Но, возможно, все было проще, и настоятель наедине хотел отомстить ему за ночное представление. Судя по его нетвердым шагам, Бертрану до сих пор нездоровилось. Велев братьям выйти из комнаты, он привалился к столу, небрежно сдвинув в сторону разложенные на нем инструменты.
Арлинг не выдержал первым.
– Чего медлишь, серкет? – сипло прошептал он, удивившись, что у него пропал голос. Вышло трусливо, и халруджи замолчал, недовольный собой. Пытки еще не начались, а ему казалось, что он уже чувствовал прикосновение лезвий. «Ты боишься боли, которой нет», – подумал Регарди, пытаясь отвлечься на новую мысль, но получалось плохо.
– А ты меня удивил, – наконец, произнес Бертран. – Я видел этот танец несколько раз, но мне никогда не было так скверно после. А все от того, что ты неправильно начал. После первых ста кружений жрица останавливается, чтобы зрителей не мутило. Результат был бы тот же, минут через двадцать мы бы погрузились в грезы, но ощущения после танца были бы сравнимо с хорошей порцией журависа. Я же чувствую себя так, словно меня запихали в мешок, привязали к верблюду и покатали по всему такыру.
Арлинг молчал – сказать Бертрану было нечего.
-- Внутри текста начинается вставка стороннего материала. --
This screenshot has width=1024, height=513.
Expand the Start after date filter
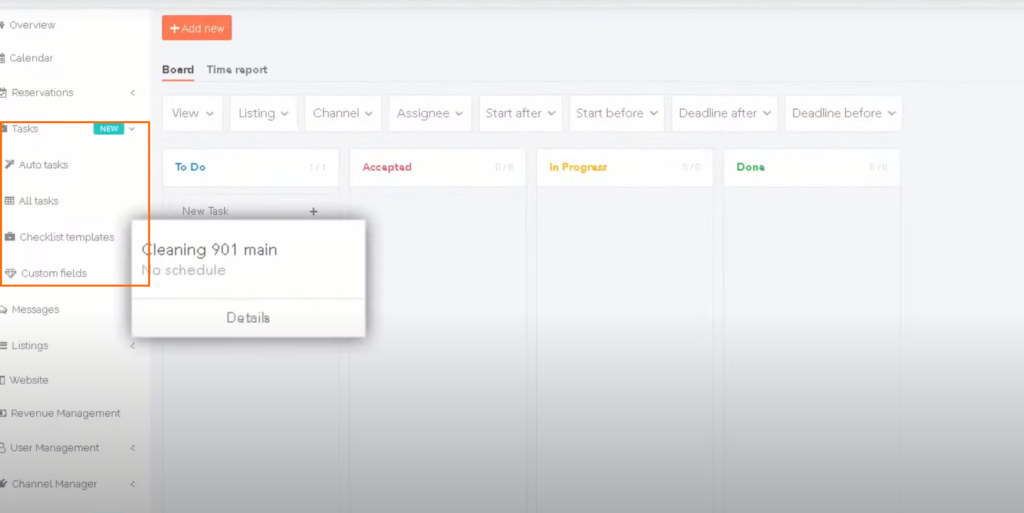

– Санагор так тщательно прятал тебя от нас – сначала за стенами школы, потом за маской халруджи, что мне даже жаль его, – задумчиво продолжил настоятель. – Ты стал ему больше, чем васс`хан. Трудно представить, что творилось в его сердце, когда он оставлял тебя на Ложе Покоя. Какого черта ты пришел за ним в Пустошь?
Регарди показалось, что он перестал понимать людей. Неужели Бертран упрекал его в том, что он причинил иману страдания своим появлением в крепости?